Ce livre interroge donc la prostitution de la manière la plus radicale possible. Pour cela il remontera jusqu’à ce qui constitue, en quelque sorte, l’essence même du rapport prostitutionnel, mais dans le contexte sexuel uniquement. Et dans le cadre d’un apport spécifiquement philosophique pour tenter de comprendre le phénomène de la prostitution.
Il incombe alors au philosophe de chercher à cristalliser une définition du phénomène dont toutes les autres disciplines tendent à déterminer les causes. En cela ce livre ira dans le sens de la clarification conceptuelle, car toute investigation empirique présuppose un certain découpage conceptuel du réel. Ledit ne se fait pas toujours de manière consciente, ni sans certains à priori … En philosophie, on cherchera donc à articuler de la façon la plus claire et distincte possible ; sans oublier ces fameux à priori qui pourraient l’influencer.
Il faut donc analyser les différents discours et s’arrêter sur certaines notions non empiriques qui les émaillent. Par exemple, ces affirmations péremptoires qui veulent que dans la prostitution les notions de liberté, d’autonomie, de dignité, de moralité soient systématiquement mises en avant. Mais tout ne peut se résumer en une seule phrase. Si certains affirment que personne ne choisit librement de se prostituer, d’autres disent, tout aussi sûrement, que le choix de se prostituer peut être un choix parfaitement libre …
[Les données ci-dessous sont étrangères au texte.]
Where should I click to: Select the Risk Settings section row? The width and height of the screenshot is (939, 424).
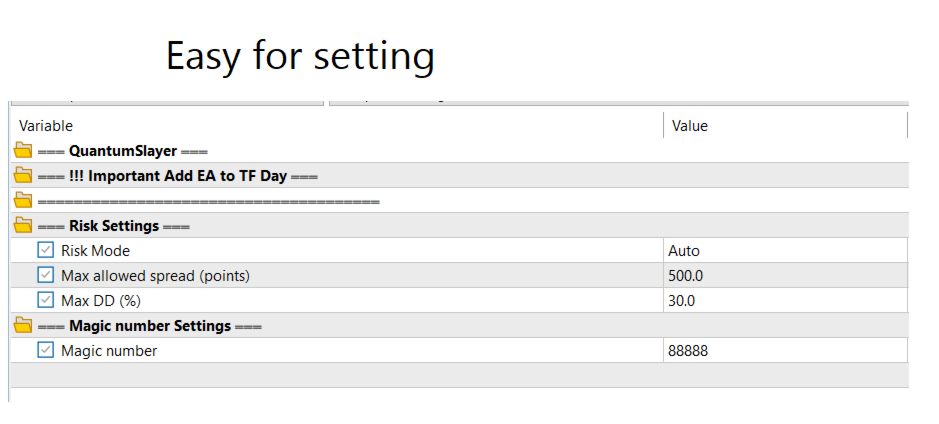pyautogui.click(x=129, y=226)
Ce livre ne prétend nullement dire le dernier mot sur la question du caractère moral – ou immoral – de la prostitution ; mais il apporte des arguments qui peuvent convaincre que la prostitution n’est pas moralement condamnable. En alimentant ainsi le débat, Norbert Campagna veut dépassionner le débat. Ce docteur en philosophie, professeur-associé à l’Université du Luxembourg, ne veut nullement légitimer le traitement souvent irrespectueux des personnes prostituées par leurs clients ; mais il veut s’interroger sur l’acte pris isolément.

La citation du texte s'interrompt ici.